For the remainder of her shift, she hands boxes and envelopes— love letters, messages of sick family members, and cash the recipients would walk across the dirt road to the bank— and Walter sat near the door watching her with a grin, confident he's found someone special.

He walks her out of the door, and as the wind lifts dust storms, she tosses her arms around herself. He flings his hat on his head then draws his coat off his back. He sits it on her shoulders, and she blinks back, scrunching her face.

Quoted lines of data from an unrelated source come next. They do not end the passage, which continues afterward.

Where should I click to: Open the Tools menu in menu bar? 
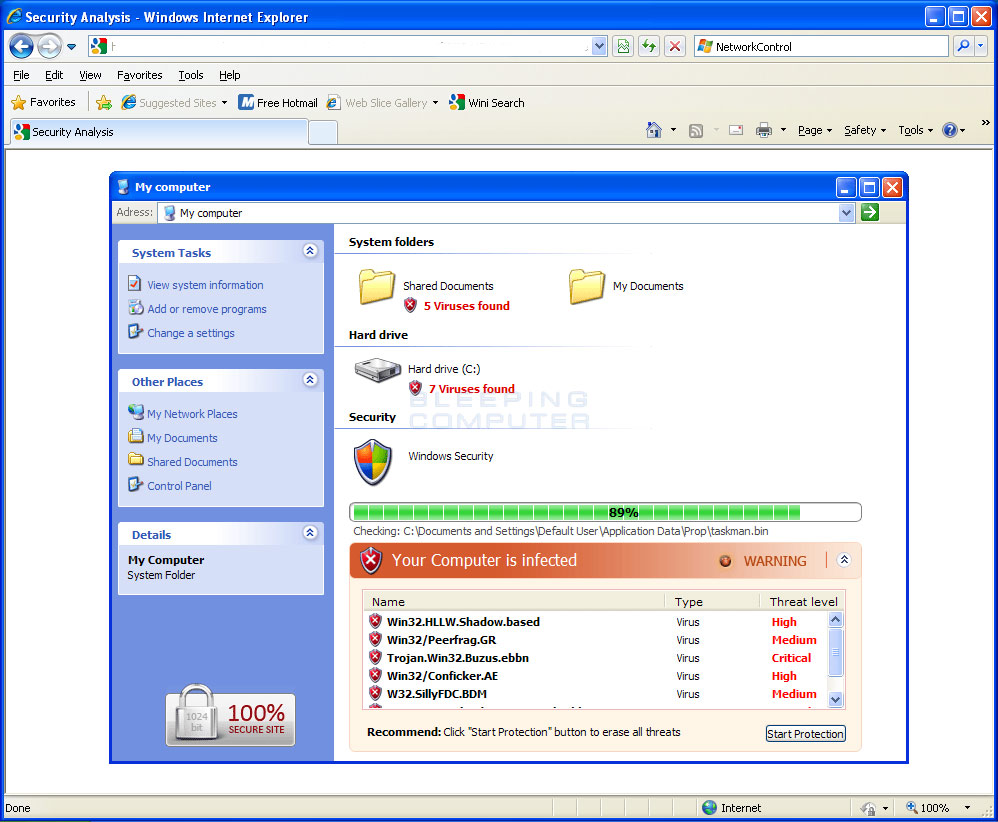[190, 75]
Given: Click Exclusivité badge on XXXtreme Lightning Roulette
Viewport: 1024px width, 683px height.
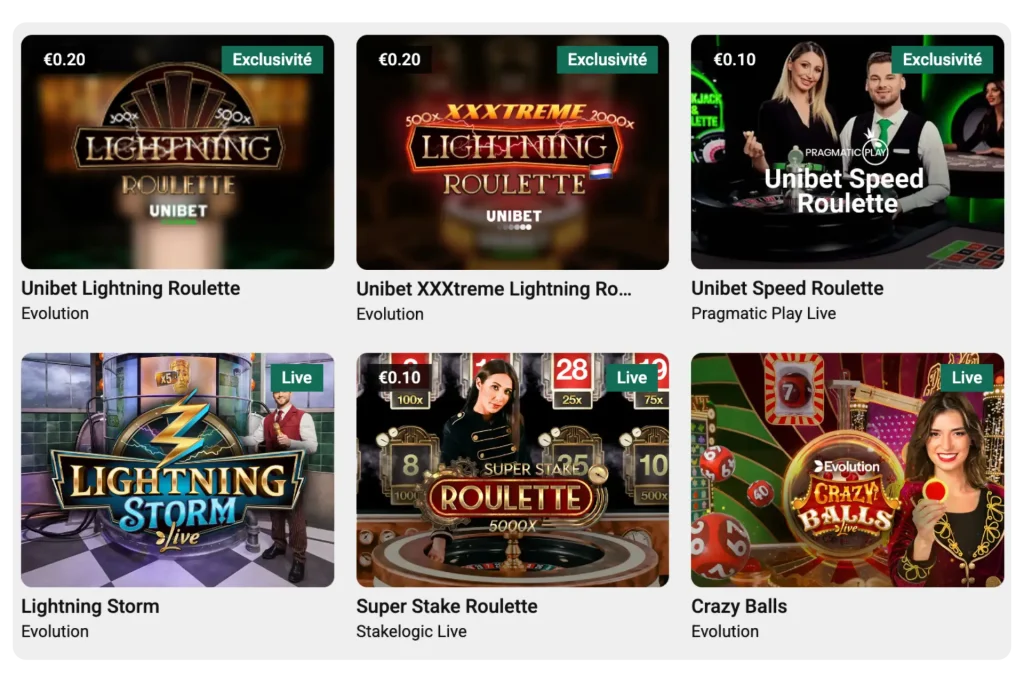Looking at the screenshot, I should click(x=607, y=59).
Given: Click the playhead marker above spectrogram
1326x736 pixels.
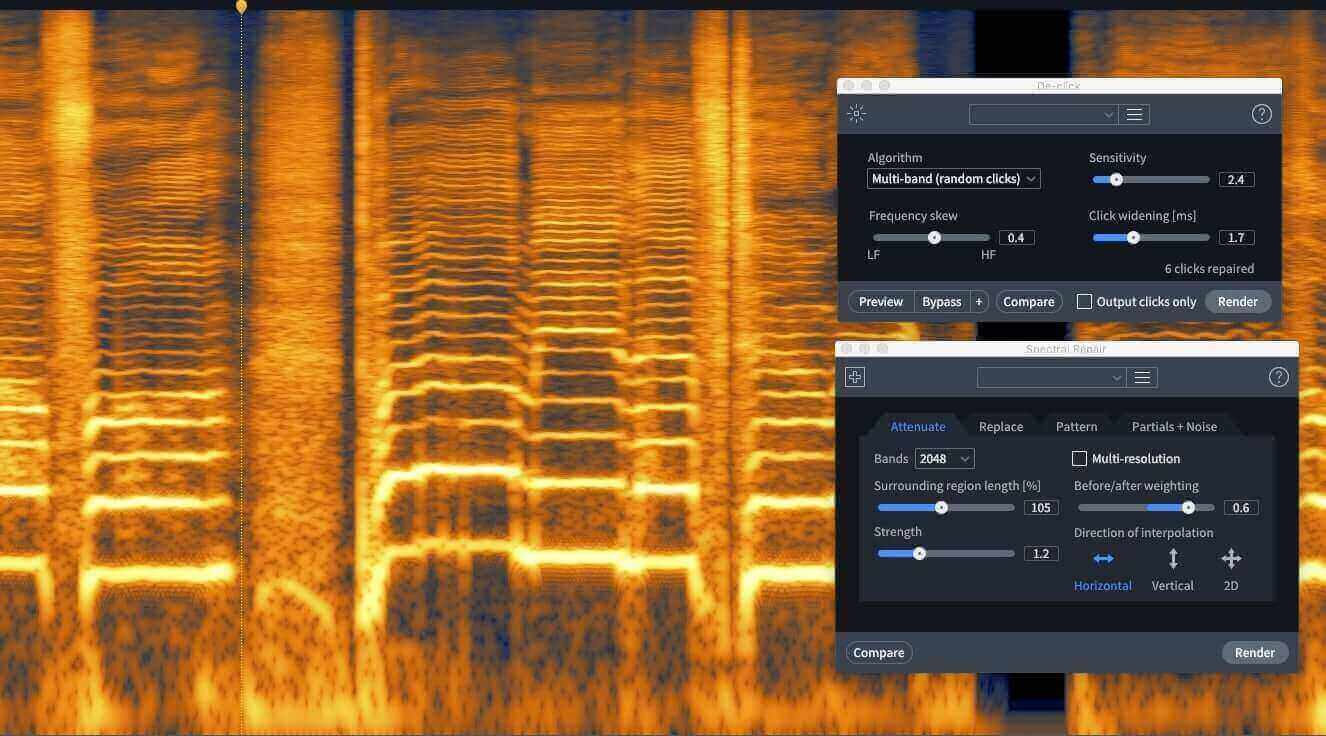Looking at the screenshot, I should (241, 7).
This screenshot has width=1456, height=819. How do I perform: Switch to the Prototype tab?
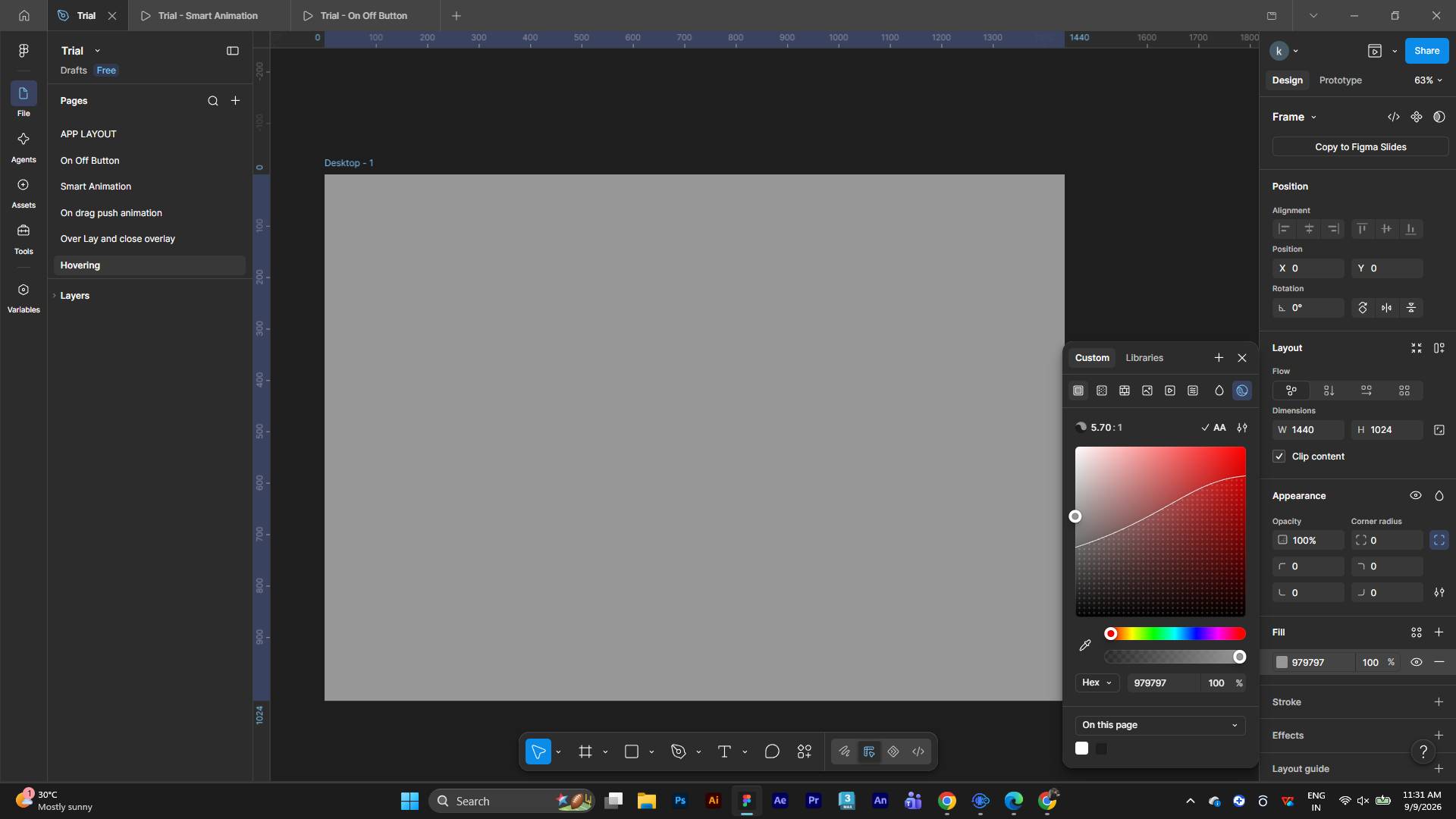(1340, 80)
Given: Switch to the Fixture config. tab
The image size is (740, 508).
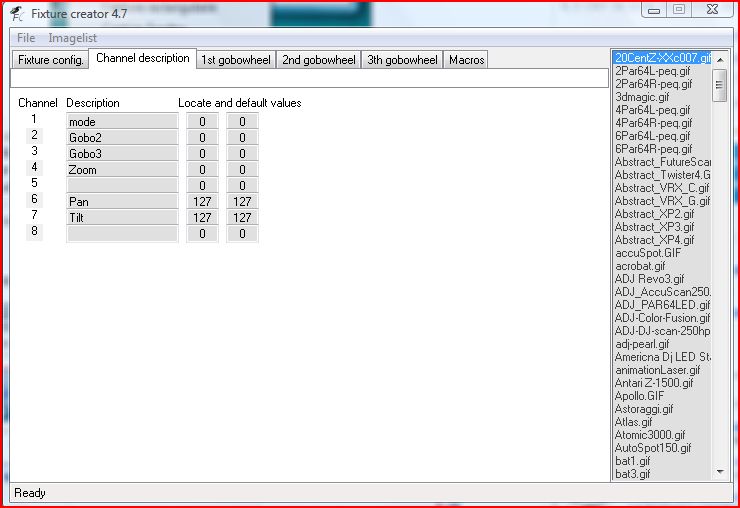Looking at the screenshot, I should coord(50,60).
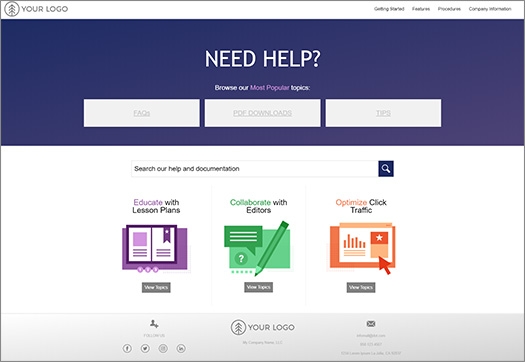This screenshot has height=362, width=525.
Task: Open the Twitter icon in footer
Action: pos(145,348)
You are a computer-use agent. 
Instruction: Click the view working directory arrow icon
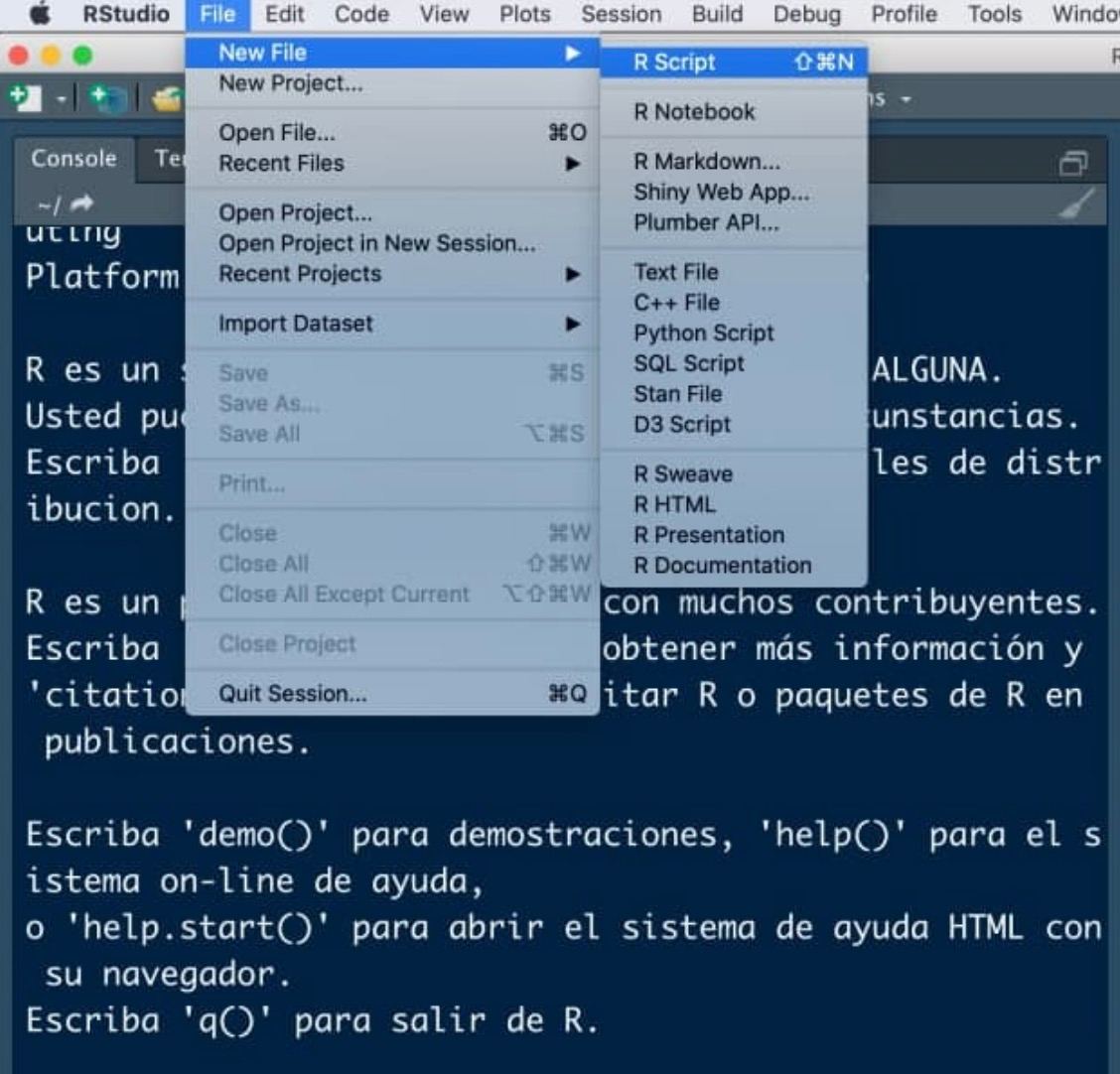(x=81, y=203)
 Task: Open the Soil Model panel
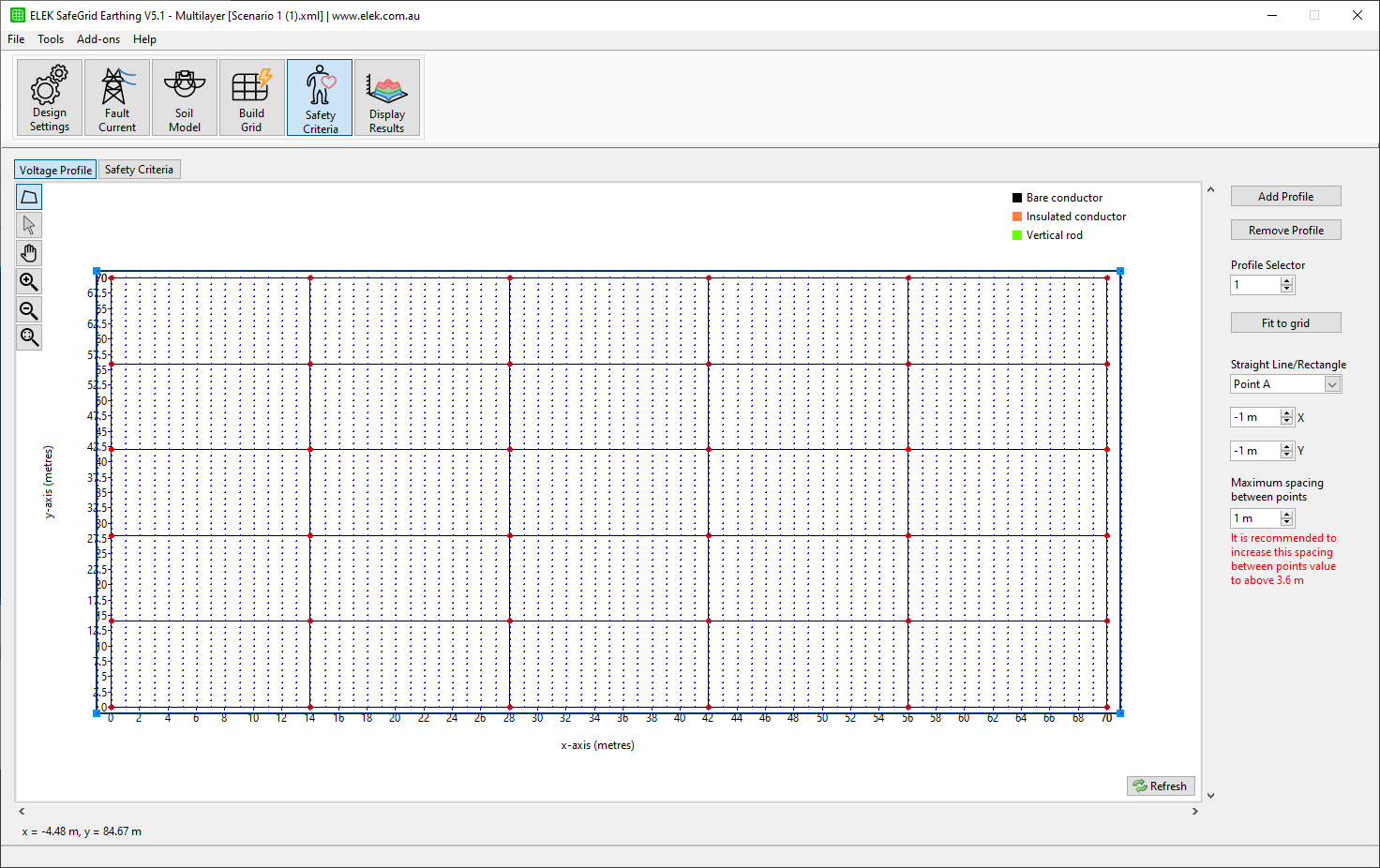(184, 97)
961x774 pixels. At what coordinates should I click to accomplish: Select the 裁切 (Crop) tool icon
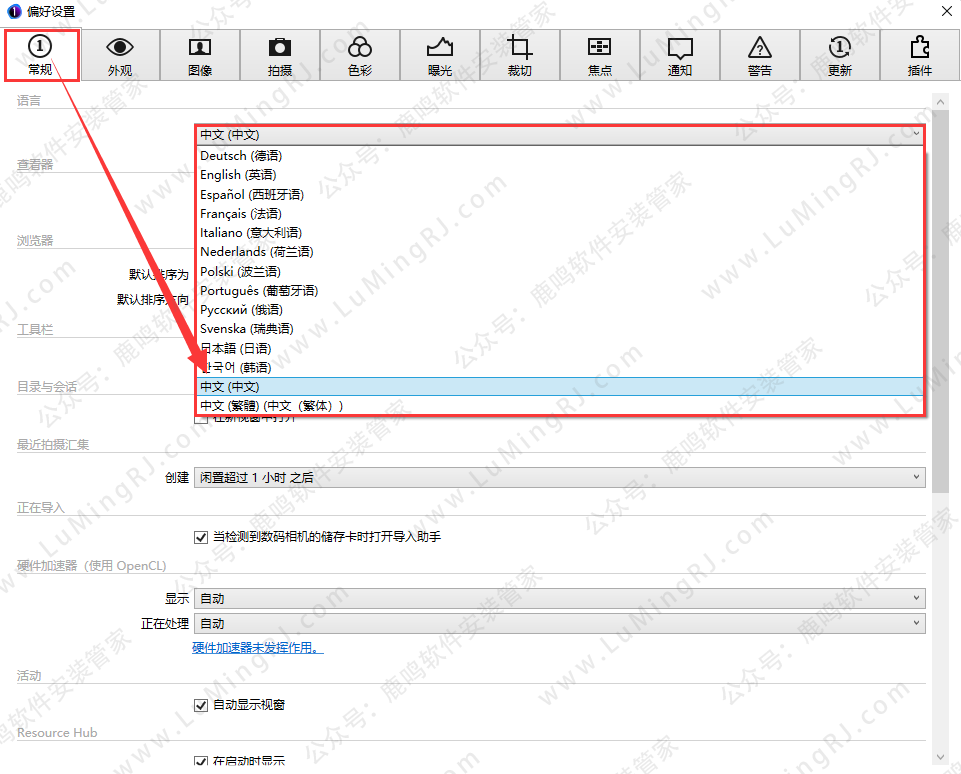click(520, 55)
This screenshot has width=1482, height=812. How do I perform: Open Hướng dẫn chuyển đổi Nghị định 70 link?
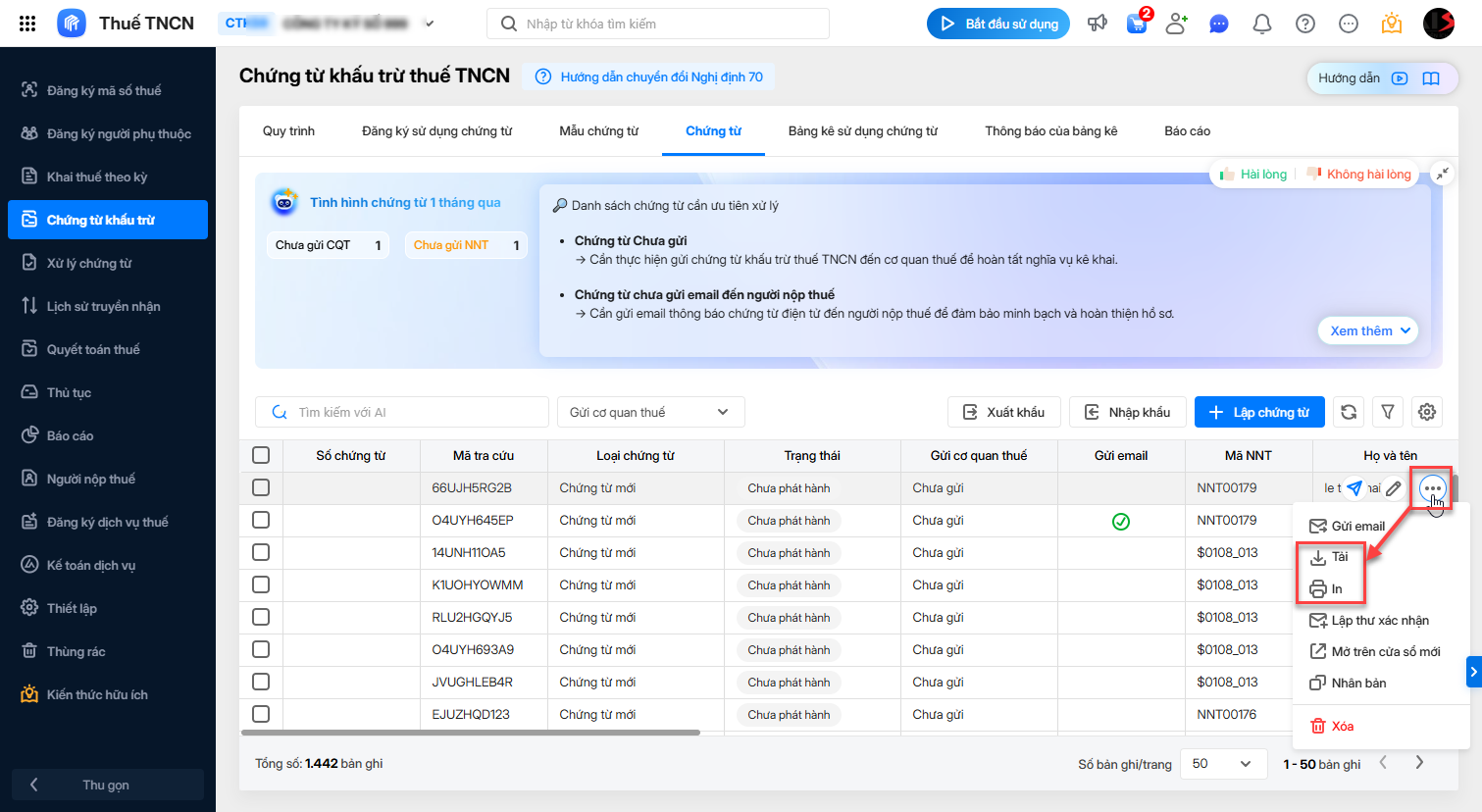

"Jesus, what's that smell?" She drops her arms and slides the jacket into her arms, staring at him in disgust.

"Most likely, my sweat." Her expression shifts to neutral, and she shoves his suit jacket against his chest. He holds it in his arms and watches her walk away, then he follows her.

The sky is dark, the full moon is high, and only one star paves the road with a faint white glow. They reach a small neighborhood of rustic houses with shattered windows and broken storm doors, chipped siding, and dogs barking in the distance.

Sheryl peeks over her shoulder when she hears gravel crunching, stops in front of a yard with grass that reaches her knees then turns to him.

"Listen, I don't know what you want from me," she begins, her voice quivering as she trails his thin frame with her bouncing eyes. "But I'm not interested, okay? I had a long day, and I just wanna be left alone."